Post written by Toufic Kachaamy, MD, from the Cancer Treatment Centers of America, Boca Raton, Florida, USA.
Dysphagia palliation in non-operable esophageal cancer patients is dependent on local expertise with no clear modality favored over others. The National Comprehensive Cancer Network guidelines considers multiple modalities such as stenting, external beam radiation, brachytherapy, photodynamic therapy, cryotherapy, Argon Plasma coagulation, and YAG laser as acceptable palliation modalities. The American Society for Gastrointestinal Endoscopy recommends stenting as the preferred option; however, the stenting adverse events rate is high especially in patients who survive more than 6 months. While cryotherapy is a relatively new modality for palliation, the published data on it is very limited especially data on the safety and efficacy of cryotherapy in patients receiving systemic anti-cancer treatment. In addition, no guidelines exist on the technical details of the procedure or the timing with regards to systemic anti-cancer therapy.

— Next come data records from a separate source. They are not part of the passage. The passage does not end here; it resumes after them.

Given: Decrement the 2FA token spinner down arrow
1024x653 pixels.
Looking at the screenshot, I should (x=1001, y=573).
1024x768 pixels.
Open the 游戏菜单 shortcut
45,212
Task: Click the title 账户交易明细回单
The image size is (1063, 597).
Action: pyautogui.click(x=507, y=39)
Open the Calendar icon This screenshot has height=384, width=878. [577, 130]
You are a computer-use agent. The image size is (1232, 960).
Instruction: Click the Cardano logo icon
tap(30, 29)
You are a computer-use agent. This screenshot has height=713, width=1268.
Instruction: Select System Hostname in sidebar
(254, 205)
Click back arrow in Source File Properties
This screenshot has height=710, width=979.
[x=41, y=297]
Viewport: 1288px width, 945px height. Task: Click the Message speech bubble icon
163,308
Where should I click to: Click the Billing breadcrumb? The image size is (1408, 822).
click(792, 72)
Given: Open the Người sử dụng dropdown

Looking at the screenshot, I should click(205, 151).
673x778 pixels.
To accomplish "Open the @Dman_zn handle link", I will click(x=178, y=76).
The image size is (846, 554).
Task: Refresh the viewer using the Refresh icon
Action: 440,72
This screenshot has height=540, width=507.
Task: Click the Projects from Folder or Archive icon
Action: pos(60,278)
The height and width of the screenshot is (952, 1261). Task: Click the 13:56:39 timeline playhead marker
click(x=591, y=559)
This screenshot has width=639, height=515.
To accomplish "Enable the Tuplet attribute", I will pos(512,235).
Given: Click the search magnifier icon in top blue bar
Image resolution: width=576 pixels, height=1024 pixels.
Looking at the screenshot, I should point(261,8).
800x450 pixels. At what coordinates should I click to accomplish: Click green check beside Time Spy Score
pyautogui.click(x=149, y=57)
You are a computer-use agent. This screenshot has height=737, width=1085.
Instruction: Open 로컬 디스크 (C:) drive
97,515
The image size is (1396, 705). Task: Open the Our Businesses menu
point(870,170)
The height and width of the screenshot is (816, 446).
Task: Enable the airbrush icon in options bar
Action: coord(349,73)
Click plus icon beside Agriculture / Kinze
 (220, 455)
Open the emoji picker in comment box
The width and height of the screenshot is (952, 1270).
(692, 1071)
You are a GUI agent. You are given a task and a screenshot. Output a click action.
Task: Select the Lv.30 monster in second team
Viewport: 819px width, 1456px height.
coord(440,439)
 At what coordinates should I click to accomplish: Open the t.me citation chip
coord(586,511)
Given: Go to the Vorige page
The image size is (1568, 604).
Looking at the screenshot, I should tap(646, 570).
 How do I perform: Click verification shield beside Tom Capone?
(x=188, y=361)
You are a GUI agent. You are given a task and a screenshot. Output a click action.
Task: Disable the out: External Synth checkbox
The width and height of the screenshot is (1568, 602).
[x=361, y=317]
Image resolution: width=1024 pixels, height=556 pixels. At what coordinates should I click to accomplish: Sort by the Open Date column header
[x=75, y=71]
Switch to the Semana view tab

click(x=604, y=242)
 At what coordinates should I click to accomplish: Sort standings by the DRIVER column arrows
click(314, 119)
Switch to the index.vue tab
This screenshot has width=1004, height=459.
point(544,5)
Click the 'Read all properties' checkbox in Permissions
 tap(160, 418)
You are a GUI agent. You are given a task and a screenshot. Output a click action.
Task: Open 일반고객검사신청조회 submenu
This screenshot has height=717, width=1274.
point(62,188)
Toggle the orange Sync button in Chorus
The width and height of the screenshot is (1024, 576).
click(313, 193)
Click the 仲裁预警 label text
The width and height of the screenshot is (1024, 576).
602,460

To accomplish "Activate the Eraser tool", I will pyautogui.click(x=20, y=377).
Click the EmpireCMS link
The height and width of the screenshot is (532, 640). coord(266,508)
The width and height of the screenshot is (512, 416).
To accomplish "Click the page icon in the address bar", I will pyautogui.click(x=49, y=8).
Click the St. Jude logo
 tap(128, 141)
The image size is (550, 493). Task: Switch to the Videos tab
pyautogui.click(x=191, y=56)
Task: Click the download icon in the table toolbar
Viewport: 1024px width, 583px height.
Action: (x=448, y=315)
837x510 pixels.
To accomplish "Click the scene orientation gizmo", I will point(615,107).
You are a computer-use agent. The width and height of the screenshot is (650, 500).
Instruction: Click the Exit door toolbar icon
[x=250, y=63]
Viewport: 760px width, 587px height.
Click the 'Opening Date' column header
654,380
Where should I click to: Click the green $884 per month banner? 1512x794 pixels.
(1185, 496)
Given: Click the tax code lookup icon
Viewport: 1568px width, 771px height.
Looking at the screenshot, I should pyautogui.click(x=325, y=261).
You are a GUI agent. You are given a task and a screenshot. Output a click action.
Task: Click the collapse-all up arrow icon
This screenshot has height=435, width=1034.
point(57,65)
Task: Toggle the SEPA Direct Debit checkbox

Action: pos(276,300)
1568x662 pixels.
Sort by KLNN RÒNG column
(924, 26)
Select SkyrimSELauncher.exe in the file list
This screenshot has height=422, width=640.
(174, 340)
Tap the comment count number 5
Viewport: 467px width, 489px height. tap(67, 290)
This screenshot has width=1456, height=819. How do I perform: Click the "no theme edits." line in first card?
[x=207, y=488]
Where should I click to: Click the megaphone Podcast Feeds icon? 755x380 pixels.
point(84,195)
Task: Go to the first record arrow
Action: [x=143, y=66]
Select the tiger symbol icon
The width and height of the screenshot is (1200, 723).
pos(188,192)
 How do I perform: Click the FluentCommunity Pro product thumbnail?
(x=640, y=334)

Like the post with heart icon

We felt that this study was needed to provide acceptable technical details for using liquid nitrogen spray cryotherapy in the setting of dysphagia palliation in esophageal cancer and to determine its safety and efficacy especially in patients receiving systemic anti-cancer therapy.
This was a study of 49 patients, the majority of whom had stage 4 esophageal adenocarcinoma. They underwent a total of 120 cryotherapy sessions with a mean of 2.4 sessions per patient. 65% of patients were also receiving systemic anti-cancer therapy. The median follow-up was 5.7 months. The mean dysphagia score improved significantly from 2.6 pre-cryotherapy to 1.7 post-cryotherapy. Procedure-related adverse events occurred in 6.7%, with moderate to severe adverse events rate of less than 2%.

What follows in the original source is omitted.